US-P (acronyme du russe. Oupravlenniie Spoutnik Passivni en français Satellite de surveillance passif) et sa variante US-PM est une famille de satellites de renseignement d'origine électromagnétique soviétiques puis russes développée dans les années 1960 pour localiser les navires militaires des flottes ennemies en écoutant de manière passive les émissions électromagnétiques de leurs appareillages électroniques (émetteurs radio, radars...). Ces satellites de type EORSAT (Electronic Ocean Reconnaissance Satellite) étaient utilisés pour obtenir des renseignements tactiques et fournir les coordonnées de leur cible aux missiles air-mer et mer-mer trans-horizons chargés de couler les navires.

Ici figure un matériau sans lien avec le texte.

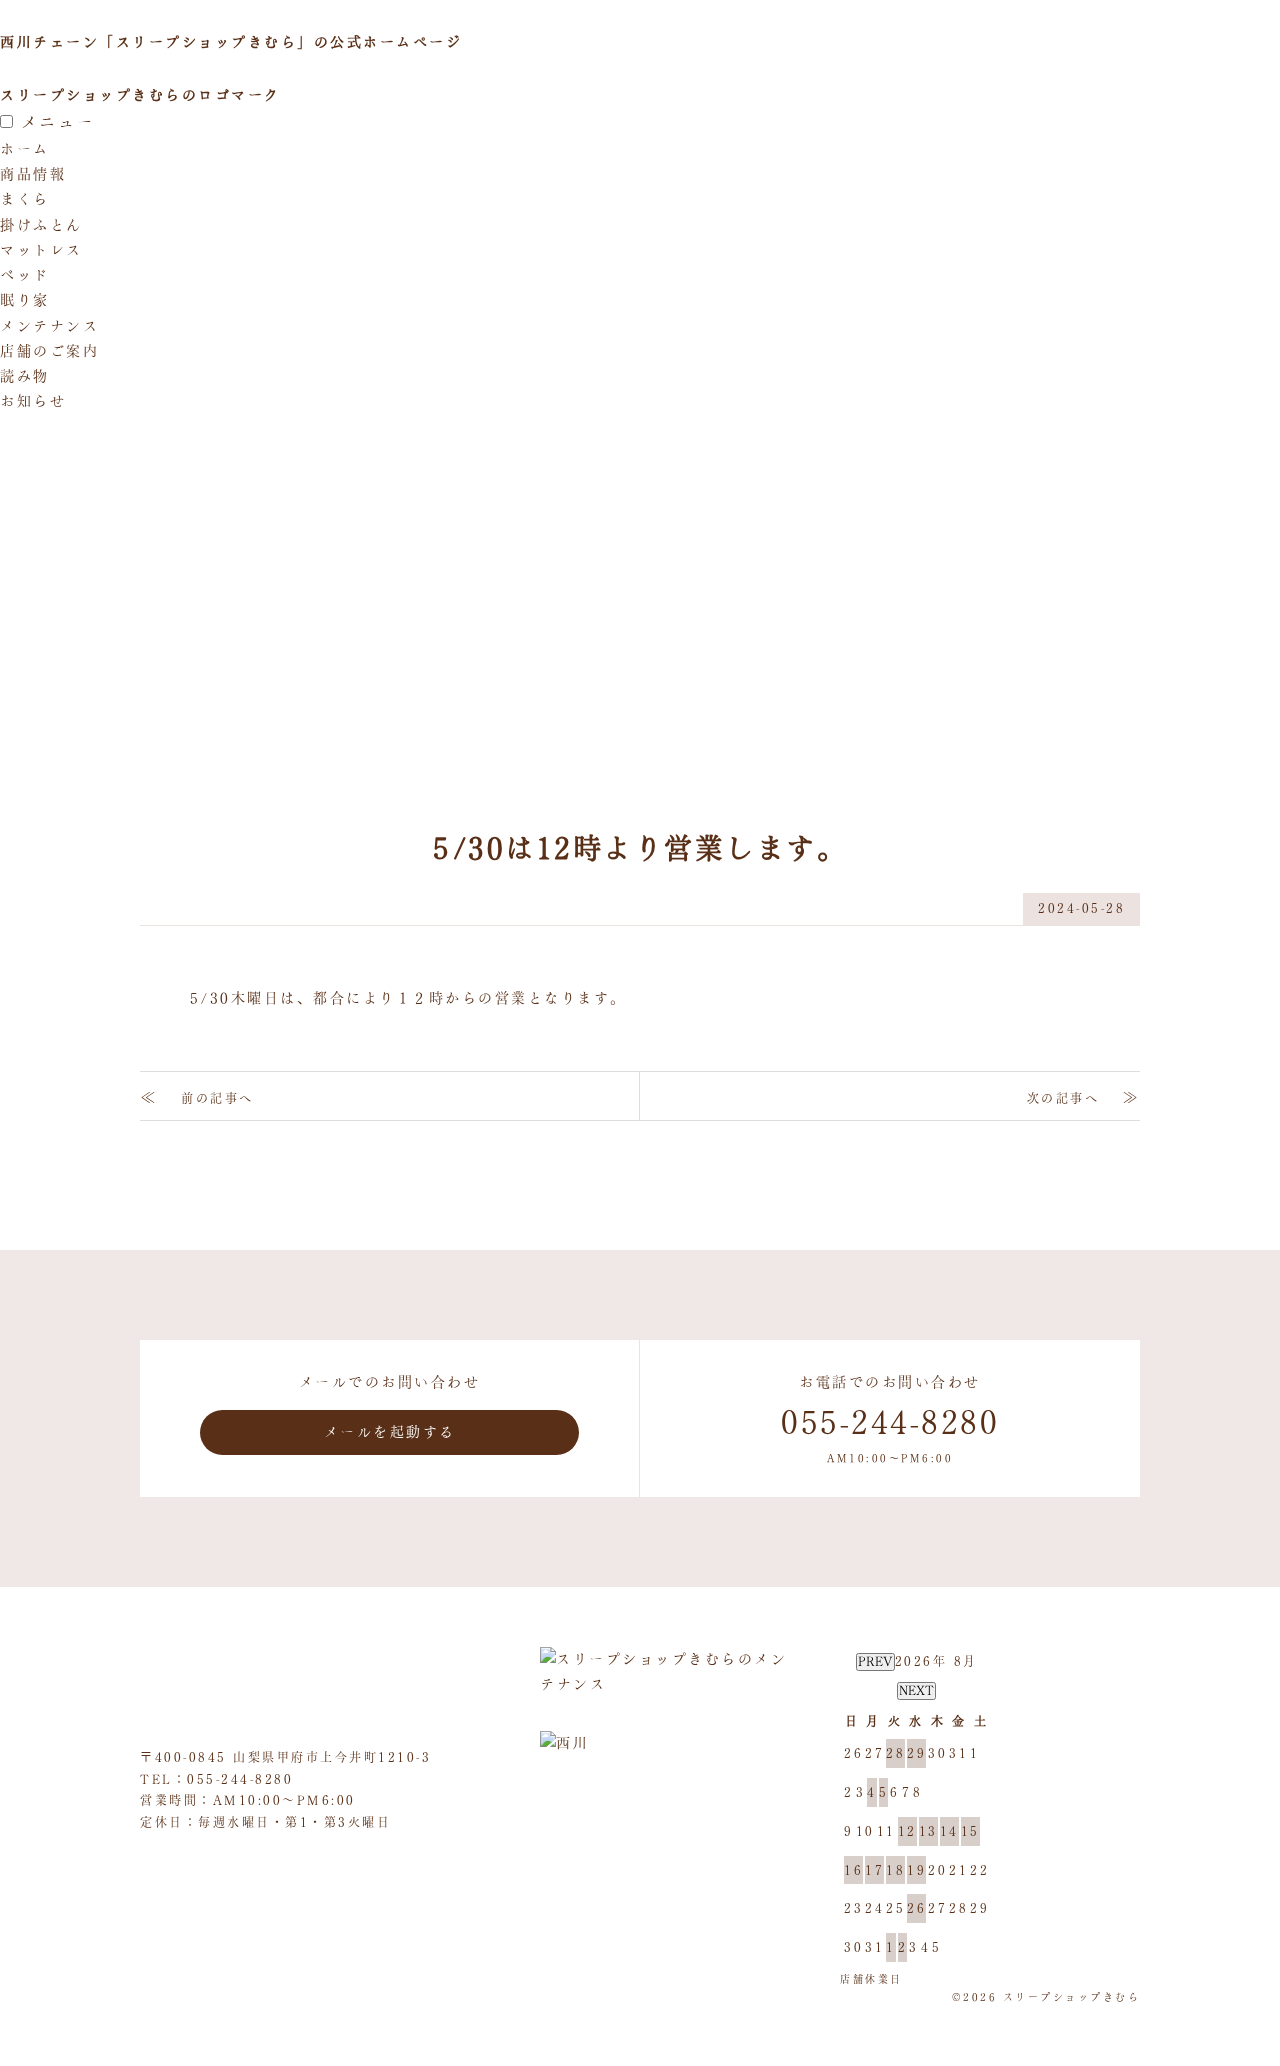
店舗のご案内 (49, 351)
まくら (25, 199)
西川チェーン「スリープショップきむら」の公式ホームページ (231, 42)
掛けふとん (41, 225)
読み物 (25, 376)
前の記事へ (217, 1098)
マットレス (41, 250)
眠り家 (25, 300)
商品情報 (33, 174)
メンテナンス (49, 326)
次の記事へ (1063, 1098)
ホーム (25, 149)
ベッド (25, 275)
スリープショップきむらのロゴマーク (140, 95)
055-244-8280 (240, 1779)
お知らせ (33, 401)
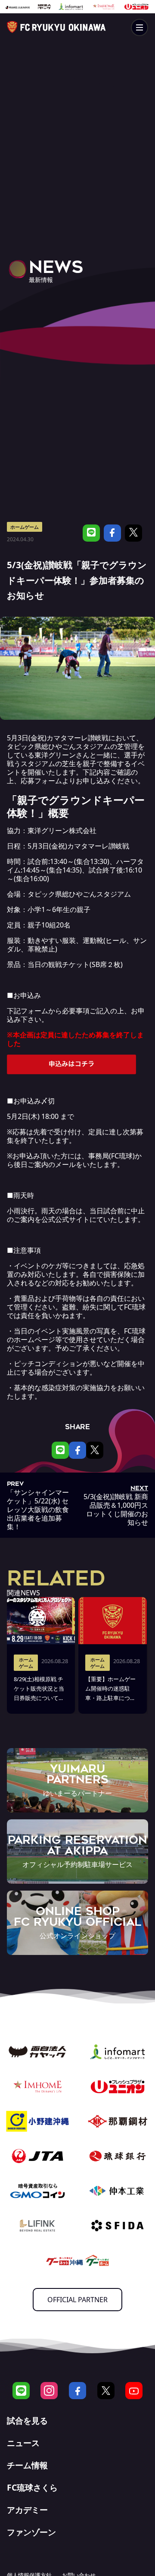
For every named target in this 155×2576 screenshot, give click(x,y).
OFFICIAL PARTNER (77, 2299)
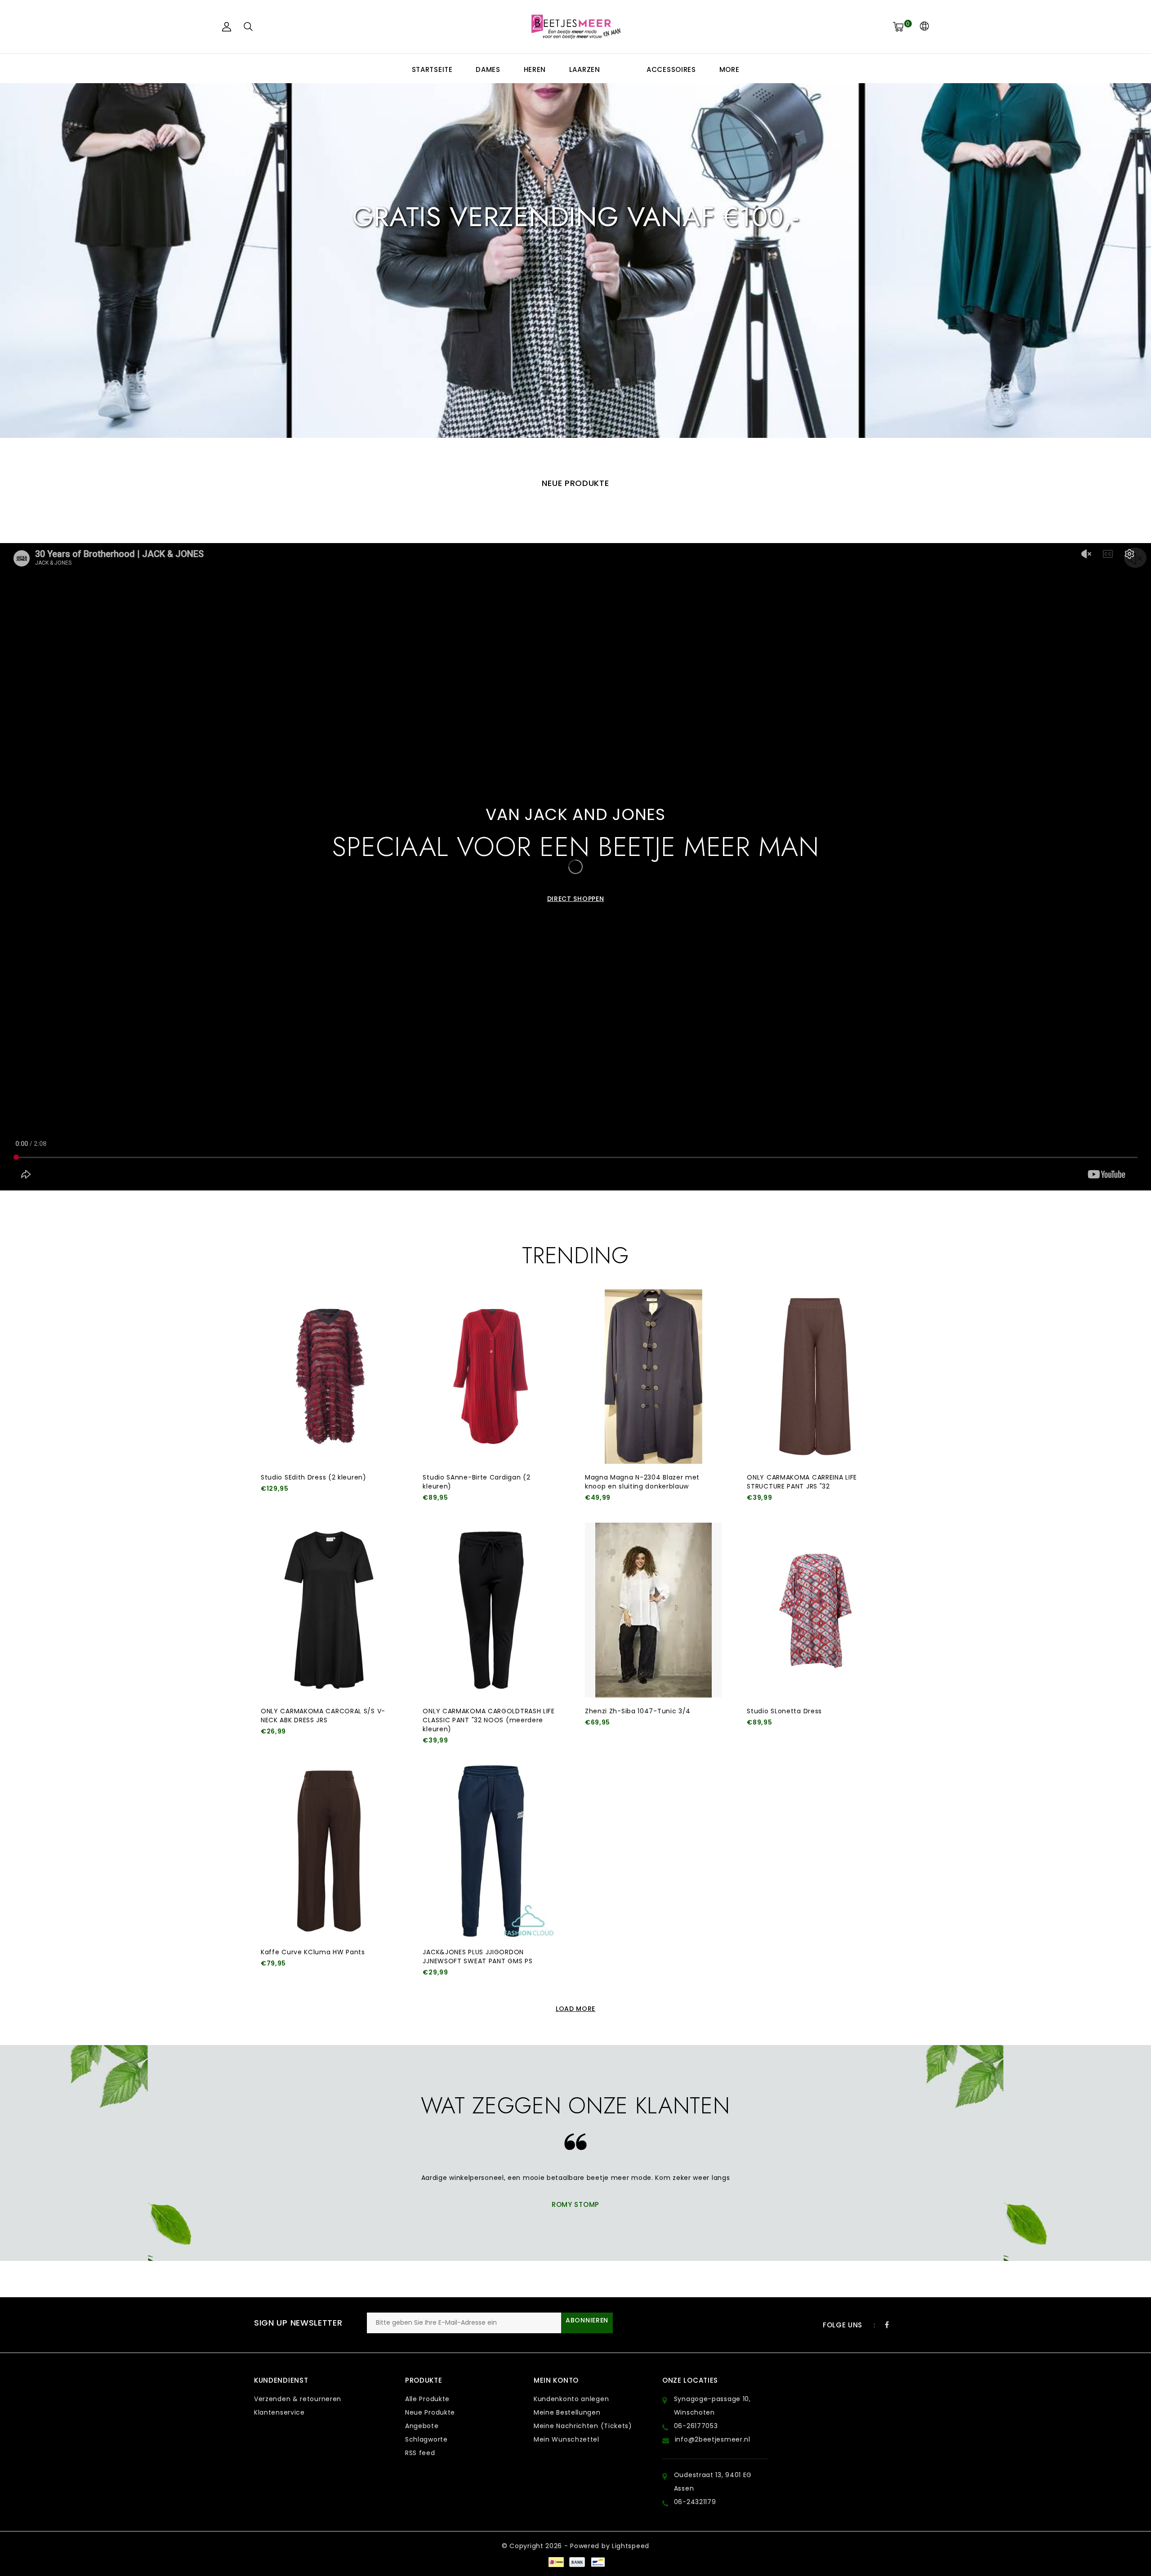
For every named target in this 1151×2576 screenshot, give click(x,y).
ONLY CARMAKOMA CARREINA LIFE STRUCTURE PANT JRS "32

L'US-P est conçu dans les années 1960 par l'OKB-52 et construit par KB Arsenal installé à Leningrad. D'une masse d'environ 3 tonnes il est placé sur une orbite basse par un lanceur Tsiklon-2. Le premier lancement a lieu en 1974 et le système est déclaré opérationnel en 1978. 50 satellites de ce type sont mis en œuvre jusqu'à la fin des années 2000. Les données recueillies par les US-P étaient complétées par celles des satellites RORSAT (US-A) qui utilisaient un radar actif pour détecter les navires faisant silence radio. À partir de 1993 l'US-P est remplacé par l'US-PM qui reprend également le rôle des RORSAT. La Russie ne dispose plus en 2014 de satellite US-PM opérationnel mais la relève devrait être assurée au cours de la décennie 2010 par les Pion-NKS en cours de développement.

Historique

Contexte

Dans les années 1960, la marine de guerre soviétique subit une évolution majeure avec un quasi abandon des navires de grande taille au profit de navires plus modestes - croiseurs, destroyers, patrouilleurs - équipés de missiles de croisière mer-mer à longue portée (500 km) et dotés de têtes nucléaires. Parmi ces missiles figurent par exemple le P-5 Pityorka développé par le bureau d'études OKB-52 dirigé par Vladimir Tchelomeï et entré en service opérationnel en 1959. Les responsables militaires soviétiques comptaient sur ces missiles pour contrebalancer l'écrasante supériorité de la flotte américaine. Mais pour que ces armes soient efficaces il fallait disposer d'un système permettant de localiser une cible qui la plupart du temps serait au-delà de la portée des radars des navires soviétiques. Des avions spécialisés équipés de radar (Tu-16 RT et Tu-95 RT) et même des hélicoptères (Ka-25 RT sont mis au point et entrent en service opérationnel à partir de 1965. Mais ces aéronefs étaient vulnérables car ils pouvaient facilement être abattus par la défense anti-aérienne des flottes américaines[1].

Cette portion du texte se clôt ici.